The connection in the distribution of gene structures and conserved motifs in the same subfamily suggests that they have common roles in plant growth [41]. Upon studying the cotton CSP protein sequences, we discovered that the majority of CSP genes in cotton do not contain introns. Intronless genes are typically found in bacteria and primitive eukaryotes [35,42]. This suggests that CSP genes without introns are evolutionarily conserved and have been passed down from the past to the present. Furthermore, the CSD and CHCC zinc finger structural domains of cotton CSPs are highly conserved. These two domains can facilitate the binding of cold shock domain proteins to RNA, single-stranded DNA (ssDNA), and double-stranded DNA (dsDNA), demonstrating that cold shock domain proteins exhibit RNA chaperone activity [22].However, the motif distribution of cotton CSP proteins varies across subfamilies, and some motifs are specific to a particular subfamily. For instance, motif 5 is specific to subfamily I, which suggests that the functions of the genes may differ among subfamilies.
Chromosome mapping and collinearity analysis of cotton CSPs demonstrated that cotton had undergone gene deletion and chromosome translocation during evolution and chromosome doubling. Ghir_A06G004400.1 was found to be collinear with the CSP gene of upland cotton, but it was not identified as belonging to the CSP family. By examining the conserved domain, it lacks the CSD, the most critical cold shock domain in the CSP family, which may be lost during evolution. In addition, through interspecific comparison, we found that there were homologous gene pairs between cotton and dicotyledonous plants (A. thaliana, and B. chinensis), but not between cotton and monocotyledonous plants (O. sativa, and T. aestivum), related to species development.
Cis-acting elements on gene promoters can play an active role in plant stress responses, and the type of element dictates the response signal of the gene [43]. In the promoter sequences of the cotton CSP family, we identified various cis-acting elements in response to environmental stress (ARE, DRE, MBS, LTR, and WRE3, etc.), plant hormone response (ABRE, AuxRE, ERE, SARE, CGGTA motif, and P-box, etc.), and growth and development (GCN4 motif, and CAT-box, etc.). A large number of Myb and Myc transcription factor binding sites are present in the promoters of most CSP genes, and it has been demonstrated that these transcription factors are critical for plant stress tolerance [44,45].The distribution of these cis-acting elements on the promoter indicates that CSPs are likely to respond to adversity, stress, and growth and development.

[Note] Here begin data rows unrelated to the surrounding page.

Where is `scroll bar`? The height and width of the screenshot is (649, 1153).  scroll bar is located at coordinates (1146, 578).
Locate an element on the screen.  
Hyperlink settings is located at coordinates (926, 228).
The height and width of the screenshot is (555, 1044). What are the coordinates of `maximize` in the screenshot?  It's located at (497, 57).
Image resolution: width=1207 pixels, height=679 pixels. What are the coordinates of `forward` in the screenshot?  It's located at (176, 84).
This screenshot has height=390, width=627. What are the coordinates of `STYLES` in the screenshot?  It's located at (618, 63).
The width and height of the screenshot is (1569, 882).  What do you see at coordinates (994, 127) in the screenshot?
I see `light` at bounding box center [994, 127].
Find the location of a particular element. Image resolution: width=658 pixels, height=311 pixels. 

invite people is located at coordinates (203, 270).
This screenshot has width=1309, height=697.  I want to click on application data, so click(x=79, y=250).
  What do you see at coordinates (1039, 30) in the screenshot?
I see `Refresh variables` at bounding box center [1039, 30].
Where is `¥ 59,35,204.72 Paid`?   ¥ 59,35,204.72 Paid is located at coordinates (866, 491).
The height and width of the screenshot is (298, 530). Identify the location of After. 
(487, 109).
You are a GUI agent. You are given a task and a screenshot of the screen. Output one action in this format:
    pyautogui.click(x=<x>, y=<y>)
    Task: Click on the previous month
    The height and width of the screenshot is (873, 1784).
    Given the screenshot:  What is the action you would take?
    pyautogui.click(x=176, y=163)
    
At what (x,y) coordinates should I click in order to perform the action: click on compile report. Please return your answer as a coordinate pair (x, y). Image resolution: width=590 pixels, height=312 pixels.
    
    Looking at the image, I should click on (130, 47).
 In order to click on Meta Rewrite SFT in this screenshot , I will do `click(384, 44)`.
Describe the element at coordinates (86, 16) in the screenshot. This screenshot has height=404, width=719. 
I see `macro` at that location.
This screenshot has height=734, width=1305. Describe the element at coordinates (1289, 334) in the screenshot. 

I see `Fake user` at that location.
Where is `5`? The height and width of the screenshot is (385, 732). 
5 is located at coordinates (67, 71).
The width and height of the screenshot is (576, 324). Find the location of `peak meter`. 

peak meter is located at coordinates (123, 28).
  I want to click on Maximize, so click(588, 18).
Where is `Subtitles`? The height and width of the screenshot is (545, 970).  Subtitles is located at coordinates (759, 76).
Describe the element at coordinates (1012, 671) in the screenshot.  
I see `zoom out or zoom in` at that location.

Contemporary studies have indicated that CSP activity in plants is influenced by various abiotic stress factors, and the examination of gene expression patterns is often employed to characterize gene function [32]. Via analysis of expression patterns before and after stress, it was determined that the expression of four genes (GhCSP.A1, GhCSP.A2, GhCSP.A3, and GhCSP.A7) was upregulated under low temperatures. Similarly, the expressions of BcCSP1 and BcCSP3 in cabbage and CsCSP1 and CsCSP4 in Camellia were upregulated by low-temperature stress [20,22]. The expression of GhCSP.A1 was significantly upregulated by cold stress, but downregulated by salt and drought stress. The expression of GhCSP.A5 was upregulated under salt and drought stress, but downregulated after 6 h of low-temperature stress. Regrettably, no pleiotropic genes were identified in GhCSPs. Our laboratory acquired the DgCSP gene from Deinococcus gobiensis I-0, and subsequent overexpression in cotton confirmed its ability to increase yield and enhance drought and salt tolerance [46]. Studies have determined that following AtCSP2 deletion, the cold tolerance of the atcsp2 mutant did not exhibit any significant alterations. Still, overexpression of this gene reduced the cold resistance of transgenic A. thaliana. This negative regulatory mechanism is accomplished through inhibiting the expression of CBF (C-repeat binding factor) and its downstream genes [36]. Similar to AtCSP2, GhCSP.A4 is also inhibited by low-temperature treatment, suggesting that this gene may negatively regulate cotton cold resistance response, but its involvement in CBF regulation and downstream genes remains unclear. These results further validate the significant role of the GhCSP gene family in responding to stress. Under low-temperature conditions, the upregulated expression of GhCSP may enhance the activity of cotton CSP protein to improve RNA chaperone activity, promote correct folding of RNA, stimulate gene transcription and translation, and ultimately augment protein activity and cotton cold resistance [47].
Previous studies have indicated that AtCSPs are highly expressed in the early stages of shoot tip and floral tissues and may play a role in various stages of plant development [18]. Accumulation of CSPs was observed in winter T. aestivum and O. sativa during the development of embryonic roots, hypocotyls, and crown tissues (nutrient growth stage), flowers, and seeds under low-temperature stress conditions [21,23]. These findings suggest that CSPs can impact plant growth and development. Some cis-acting elements of CSP genes in cotton are linked to growth and development. Additionally, GhCSPs have expression specificity in different tissues. For example, GhCSP.A7 is highly expressed in floral organs, and GhCSP.A1, GhCSP.A2, and GhCSP.A3 are expressed in rhizomes. From this, we hypothesized that the CSPs are involved in cotton growth and development.Integrated with the examination of the expression patterns of GhCSP at various sites and under diverse stresses, we determined that the genes specifically highly expressed in rhizomes and floral organs were aligned with those upregulated under low-temperature stress. The accumulation of CSP proteins at these sites may be observed during stress and nutrient growth stages.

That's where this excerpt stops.